Integra Bank, Bank Of Kentucky Announce Purchase Agreement

September 4, 2009 (FinancialWire) — The Bank of Kentucky Financial Corp. (NASDAQ: BKYF), headquartered in Crestview Hills, Kentucky, and Integra Bank Corp. (NASDAQ: IBNK), headquartered in Evansville, Indiana announced that The Bank of Kentucky Financial Corp.’s wholly-owned bank subsidiary, The Bank of Kentucky, Inc., has agreed to purchase three banking offices of Integra Bank Corp.’s wholly-owned bank subsidiary, Integra Bank N.A., located in Crittenden, Dry Ridge and Warsaw, Kentucky.

In addition, The Bank of Kentucky has agreed as part of the branch purchase to acquire certain deposit liabilities and assets of Integra Bank’s banking offices located in Union and Florence, Kentucky. In a separate transaction, The Bank of Kentucky has agreed to purchase a portfolio of commercial loans originated by Integra Bank’s Covington, Kentucky, loan production office.

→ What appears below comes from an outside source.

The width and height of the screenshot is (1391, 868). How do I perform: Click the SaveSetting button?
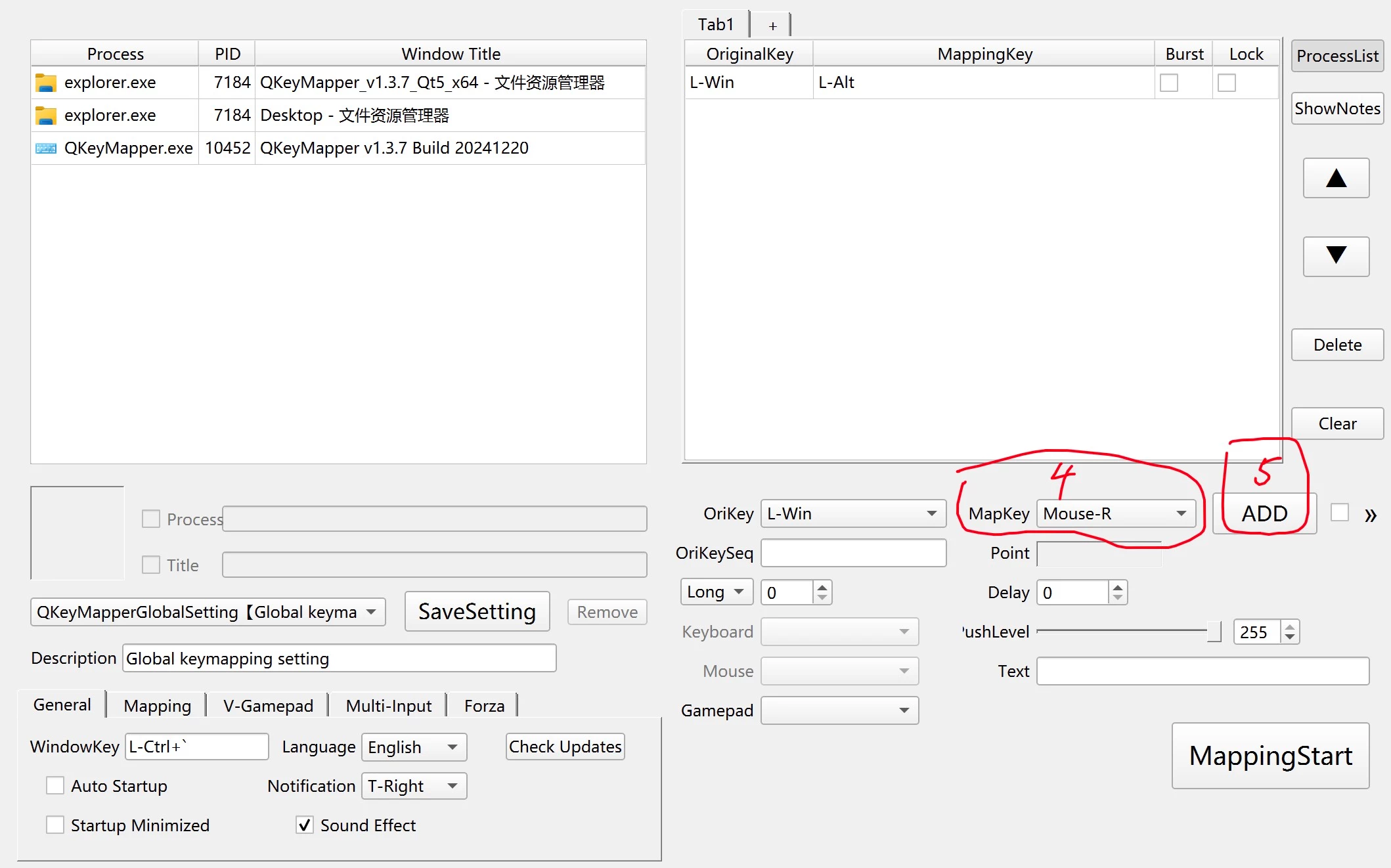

In the branch purchase transaction, The Bank of Kentucky will assume approximately $85 million (as of September 2, 2009) of deposit liabilities related to the five branches and buy certain branch-related assets, including at least $35 million (as of September 2, 2009) in selected loans. Integra Bank intends to close the Union and Florence banking offices following the completion of this transaction and seek a buyer for the real estate. Integra Bank’s customers at such banking offices will be served by existing, nearby branch offices of The Bank of Kentucky.

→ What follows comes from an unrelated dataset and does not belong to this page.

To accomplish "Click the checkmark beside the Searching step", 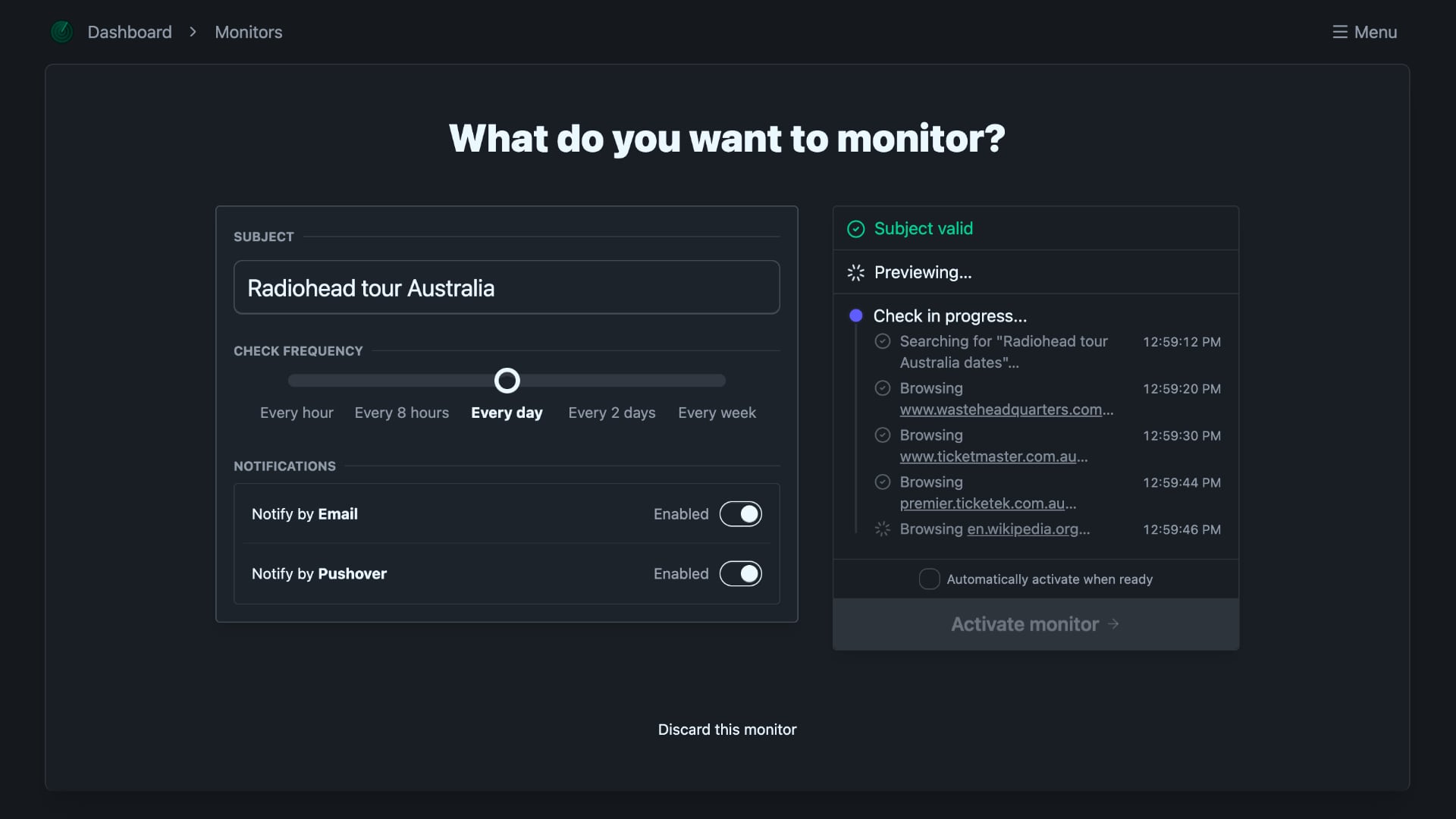I will pos(883,341).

In the commercial loan purchase transaction, The Bank of Kentucky has agreed to purchase approximately $50 million in selected commercial loans originated by Integra Bank’s Covington, Kentucky loan production office prior to September 30, 2009. It is anticipated that additional commercial loans related to Integra Bank’s Covington, Kentucky loan production office will be purchased prior to the closing of the branch purchase transaction.

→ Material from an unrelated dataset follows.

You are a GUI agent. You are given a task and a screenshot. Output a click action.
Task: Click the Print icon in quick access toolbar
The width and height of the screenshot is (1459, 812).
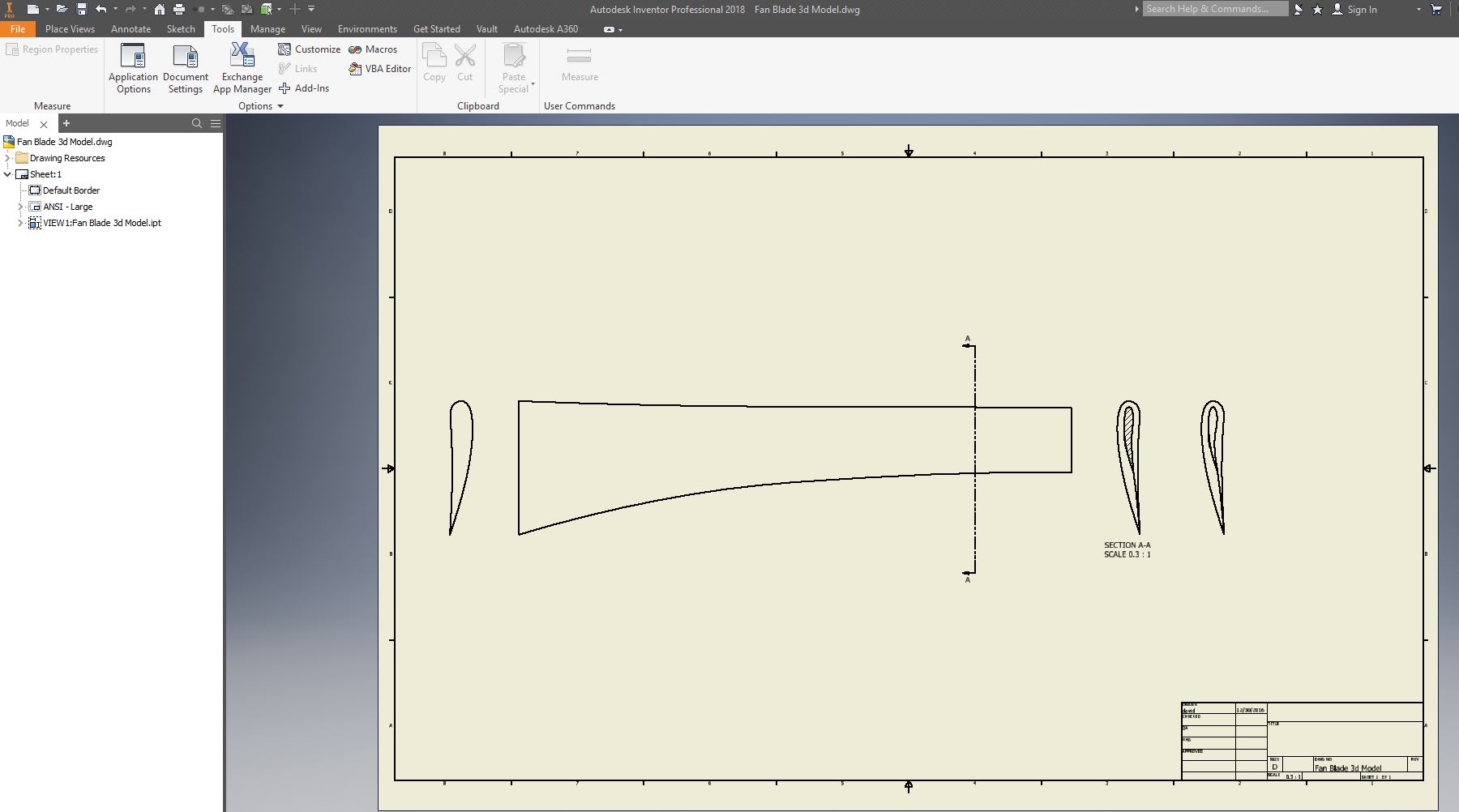click(x=178, y=10)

Upon closing of the branch purchase, The Bank of Kentucky will pay a 6.50% deposit premium for the deposit liabilities, while the loans will be acquired at book value, less applicable reserves. All other assets will be sold at their book values. The transactions are subject to customary conditions, including regulatory approval for the branch sale. The parties expect the branch purchase transaction to close during the fourth quarter of 2009 and the separate commercial loan purchase transaction to close by September 30, 2009.